### TEXTO
Arturo Montoto: entre el canon y la sugestión

David Mateo (2005)

De los artistas plásticos cubanos formados bajo la rígida Academia rusa, hacia finales de la década del setenta y principios del ochenta, fue a mi juicio Arturo Montoto (Pinar del Río, 1953) quien de manera más coherente y expedita logró sincronizar con los presupuestos del discurso conceptual imperantes en la Isla. De hecho, no puede decirse que su paso por esa institución se haya caracterizado por una actitud de acatamiento o supeditación absolutas, pues en más de una oportunidad mostró a sus profesores ciertas desavenencias en relación con algunas concepciones dogmáticas que allí se ponderaban, e incluso mantuvo un vínculo estrecho con artistas conceptuales rusos considerados underground en aquel momento, seguidores del neoexpresionismo alemán y la transvanguardia italiana, como Zviozdochiotov, Andrei Filippov, Yuri Albert, Sven Gundlakh y los hermanos Mironienko.

### MATERIAL PROPORCIONADO

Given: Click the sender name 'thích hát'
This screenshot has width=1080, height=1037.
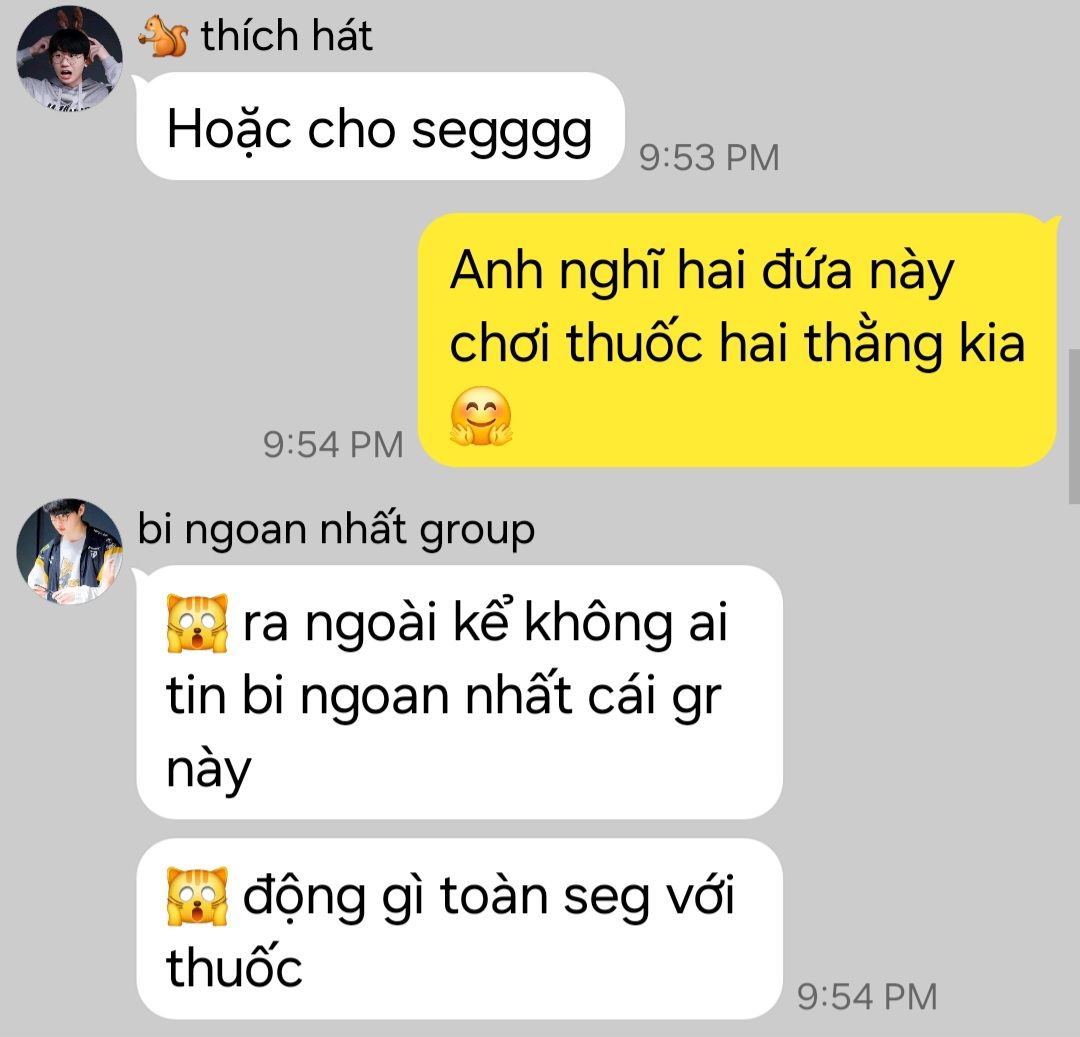Looking at the screenshot, I should [x=287, y=36].
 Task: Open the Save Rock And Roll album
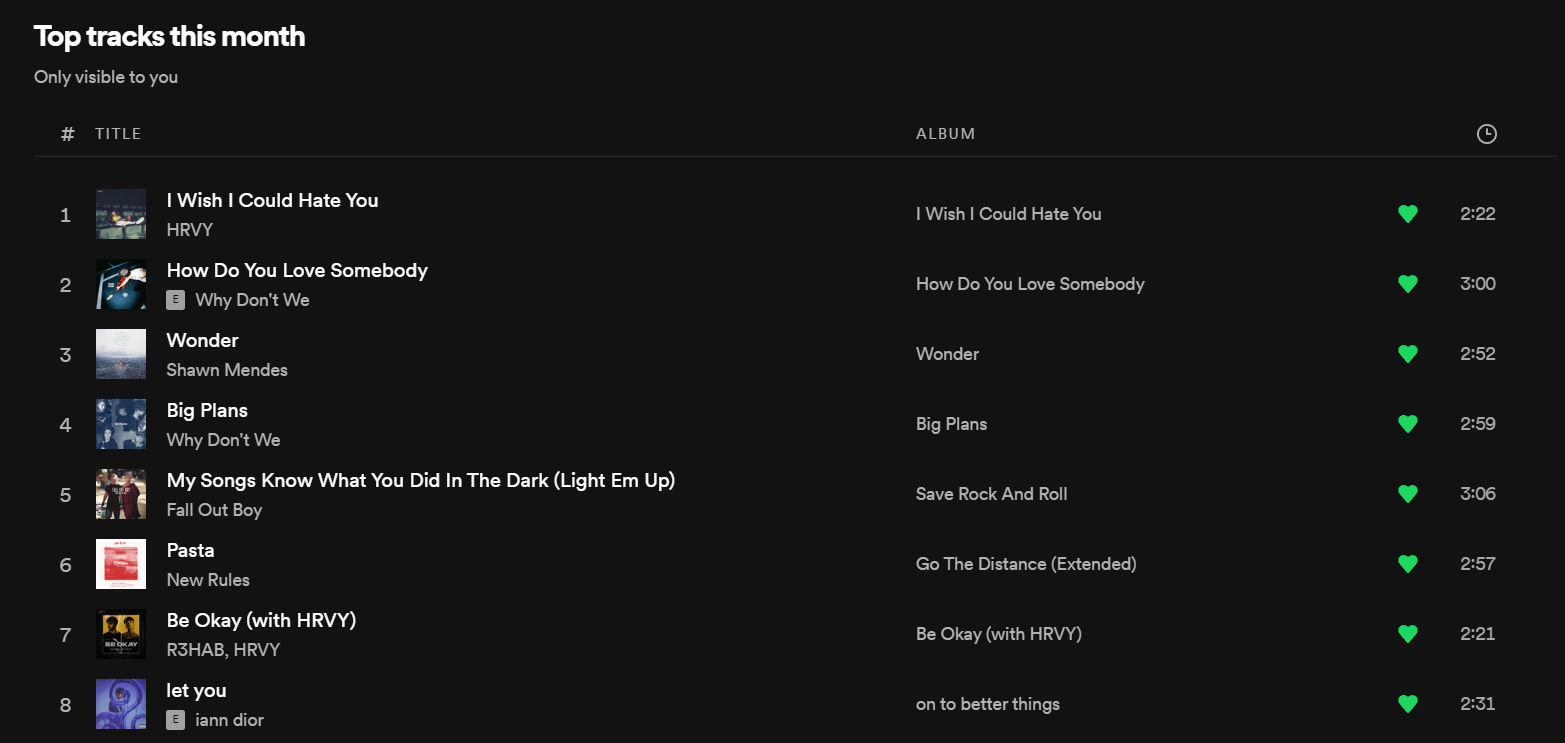991,494
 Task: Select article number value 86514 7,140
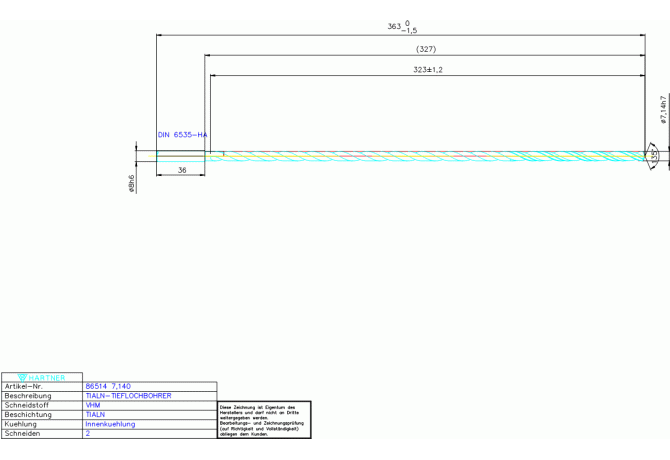tap(108, 386)
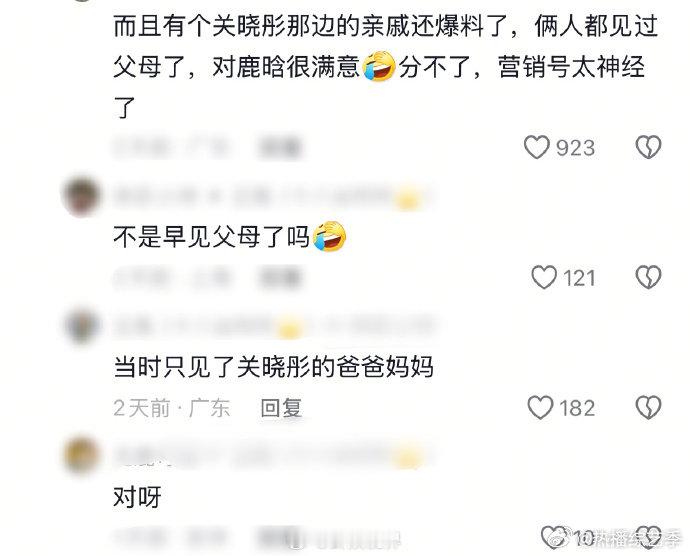Open avatar of '不是早见父母了吗' commenter
The height and width of the screenshot is (556, 690).
pyautogui.click(x=81, y=196)
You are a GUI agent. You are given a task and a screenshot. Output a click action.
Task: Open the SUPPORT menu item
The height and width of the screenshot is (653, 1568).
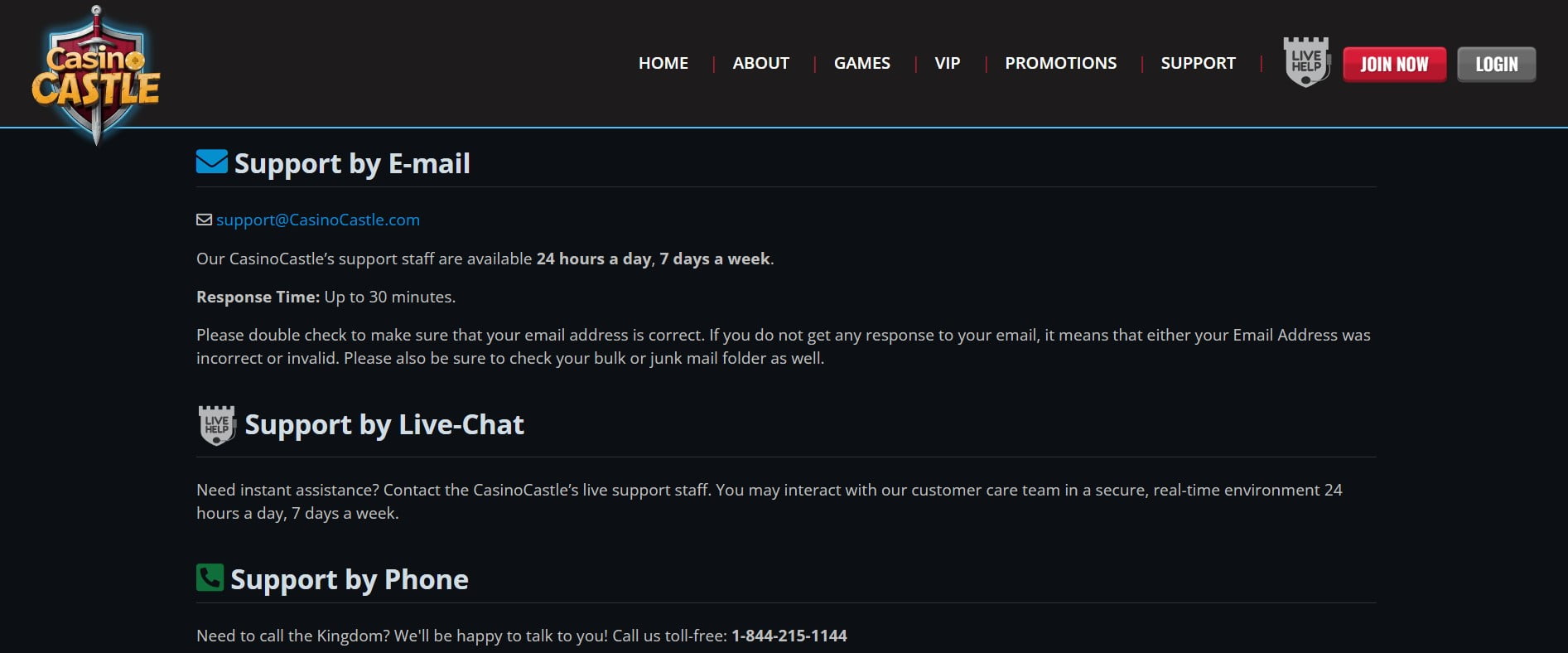1198,63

### TAREA ESCRITA 1
Resume en dos oraciones, por favor, el texto sobre Arturo Montoto.
### TAREA ESCRITA 2
Sustituye "Academia rusa" por "Academia soviética" en el fragmento del texto sobre Arturo Montoto que comienza con las palabras que contienen "David Mateo (2005)" y termina con "los hermanos Mironienko.". Escribe ese fragmento completo con el cambio.
Este material procede de otra fuente.

### RESPUESTA ESCRITA 1
Según David Mateo, de los artistas plásticos cubanos formados en la Academia rusa a finales de los setenta y principios de los ochenta, Arturo Montoto (Pinar del Río, 1953) fue quien sincronizó de manera más coherente y expedita con los presupuestos del discurso conceptual imperantes en la Isla. En esa institución mostró a sus profesores desavenencias con algunas concepciones dogmáticas y mantuvo un vínculo estrecho con artistas conceptuales rusos considerados underground, como Zviozdochiotov, Andrei Filippov, Yuri Albert, Sven Gundlakh y los hermanos Mironienko.

### RESPUESTA ESCRITA 2
David Mateo (2005)

De los artistas plásticos cubanos formados bajo la rígida Academia soviética, hacia finales de la década del setenta y principios del ochenta, fue a mi juicio Arturo Montoto (Pinar del Río, 1953) quien de manera más coherente y expedita logró sincronizar con los presupuestos del discurso conceptual imperantes en la Isla. De hecho, no puede decirse que su paso por esa institución se haya caracterizado por una actitud de acatamiento o supeditación absolutas, pues en más de una oportunidad mostró a sus profesores ciertas desavenencias en relación con algunas concepciones dogmáticas que allí se ponderaban, e incluso mantuvo un vínculo estrecho con artistas conceptuales rusos considerados underground en aquel momento, seguidores del neoexpresionismo alemán y la transvanguardia italiana, como Zviozdochiotov, Andrei Filippov, Yuri Albert, Sven Gundlakh y los hermanos Mironienko.